**Data for review**:
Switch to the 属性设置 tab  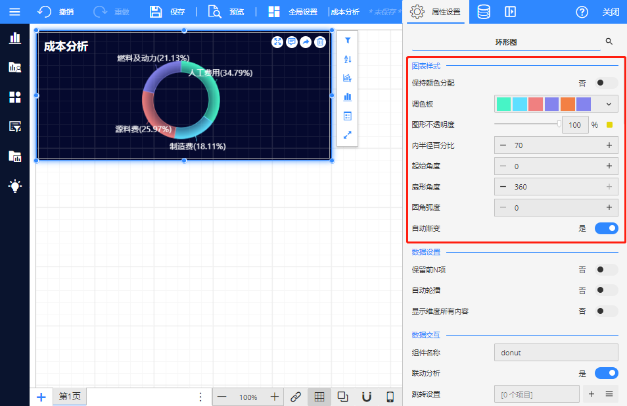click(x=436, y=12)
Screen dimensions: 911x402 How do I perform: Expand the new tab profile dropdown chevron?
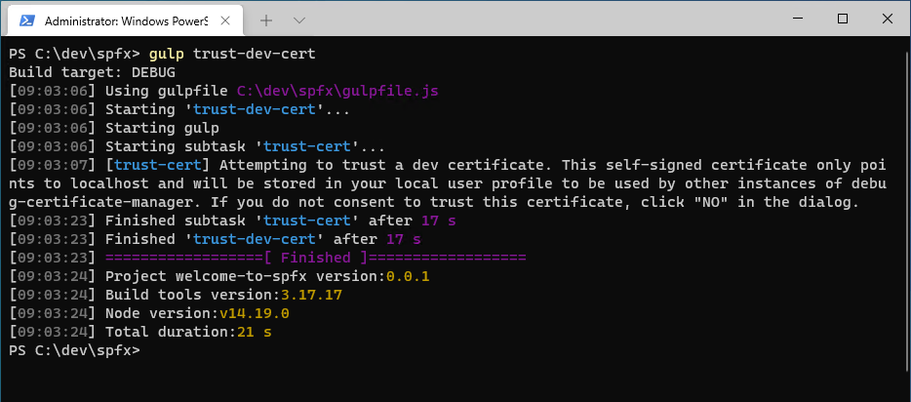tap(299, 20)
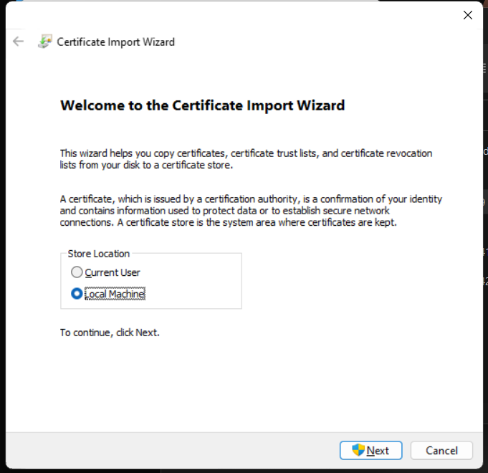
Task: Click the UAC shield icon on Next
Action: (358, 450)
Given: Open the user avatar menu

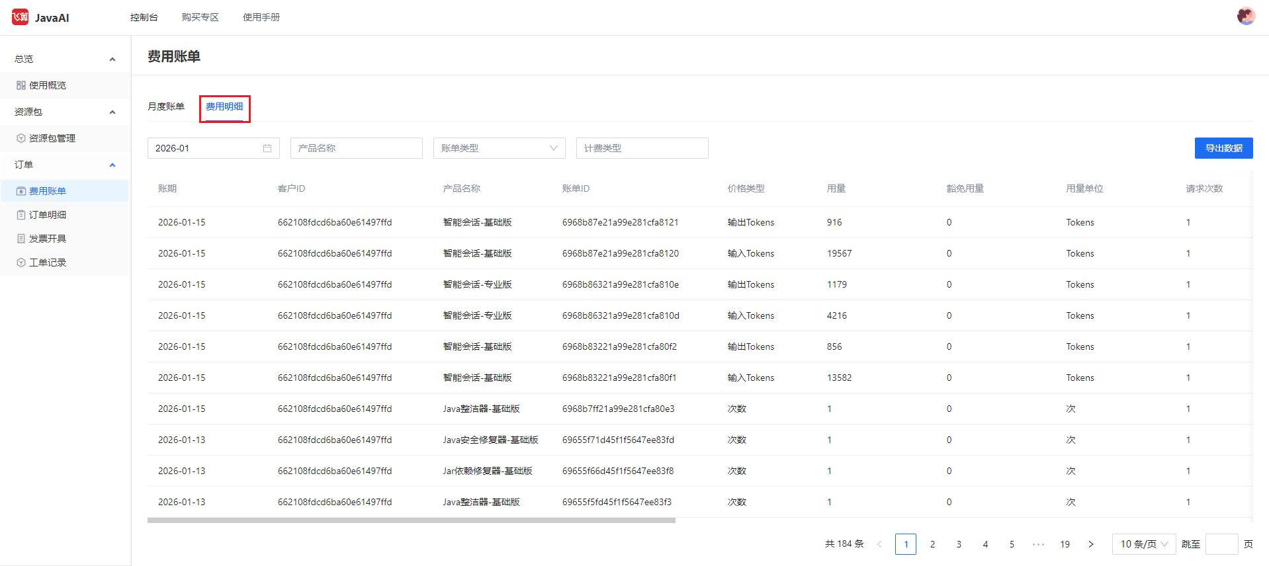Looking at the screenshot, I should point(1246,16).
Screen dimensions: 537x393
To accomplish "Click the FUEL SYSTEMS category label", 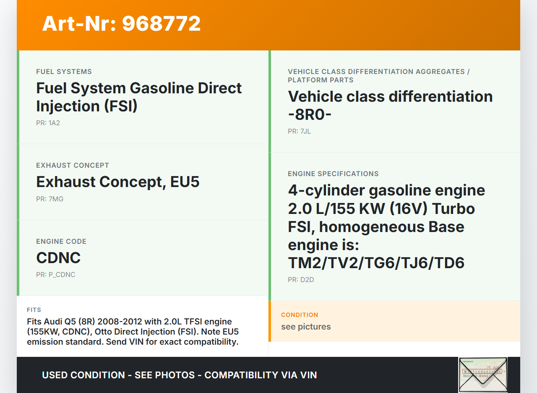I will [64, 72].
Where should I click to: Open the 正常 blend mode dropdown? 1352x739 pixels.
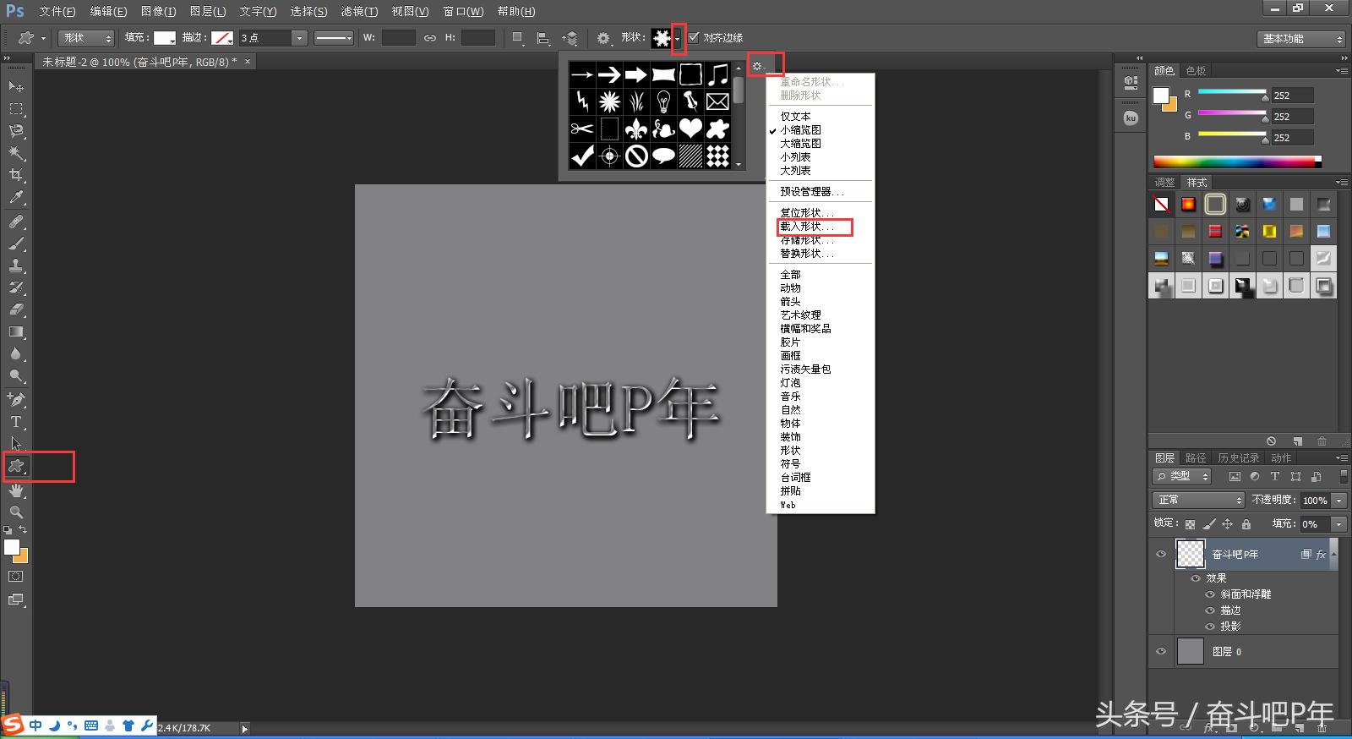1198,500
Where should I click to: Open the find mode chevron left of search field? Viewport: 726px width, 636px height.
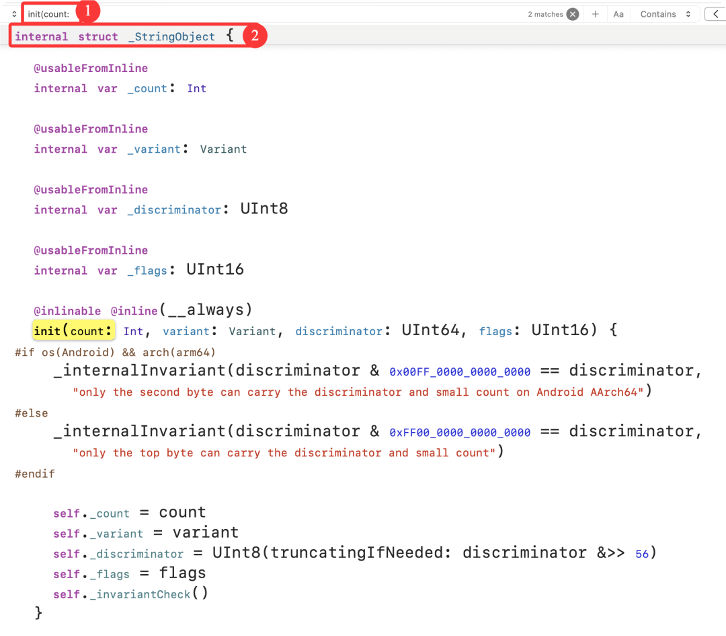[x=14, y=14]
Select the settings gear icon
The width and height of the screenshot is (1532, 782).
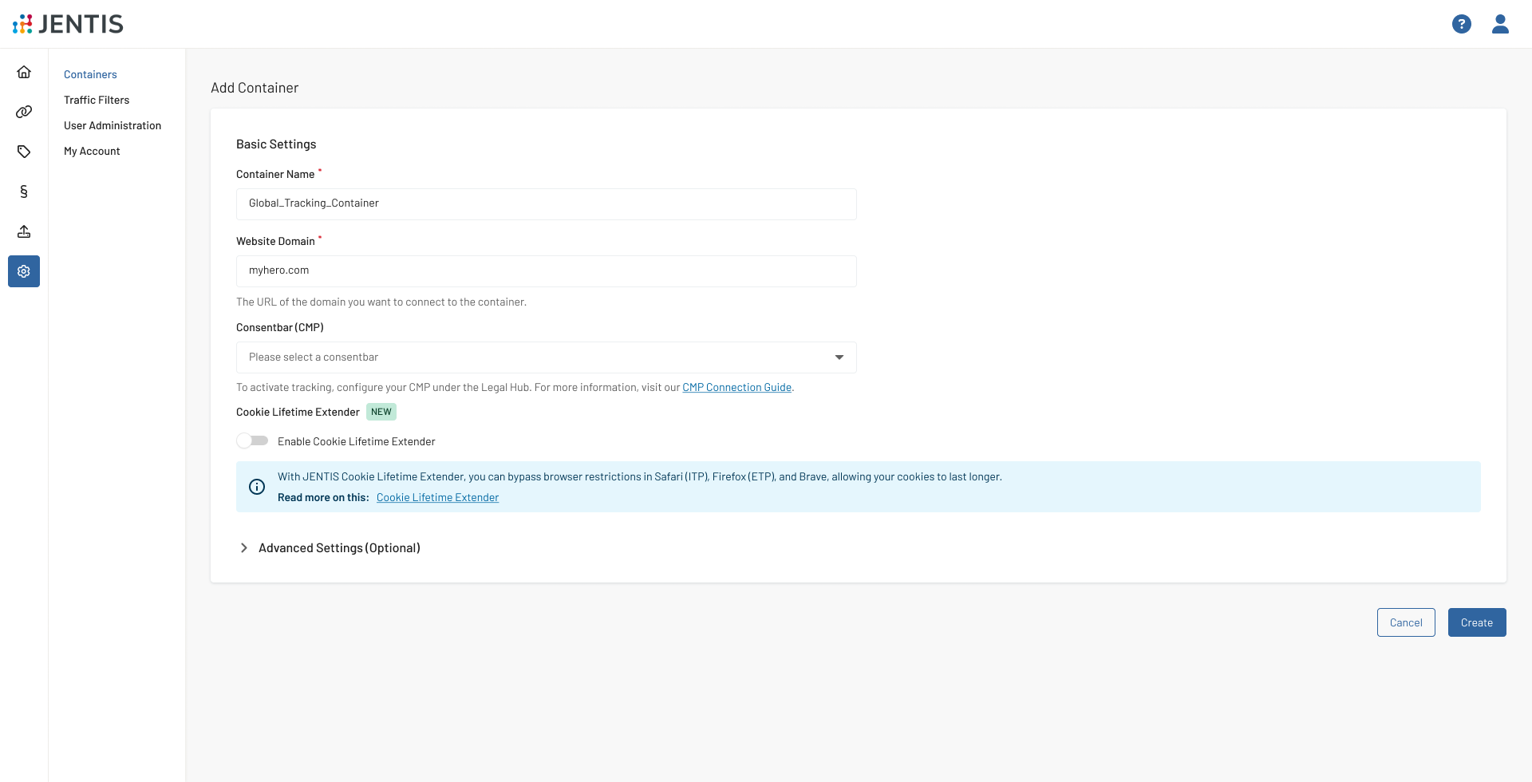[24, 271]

**Task objective**: Drop the pictures, then transcribe the lines from the one containing "Where should I click to: Open the find" to the end of the data above, exactly and nothing more.

**Response area**:
Where should I click to: Open the find mode chevron left of search field? Viewport: 726px width, 636px height.
[x=14, y=14]
Select the settings gear icon
The width and height of the screenshot is (1532, 782).
[24, 271]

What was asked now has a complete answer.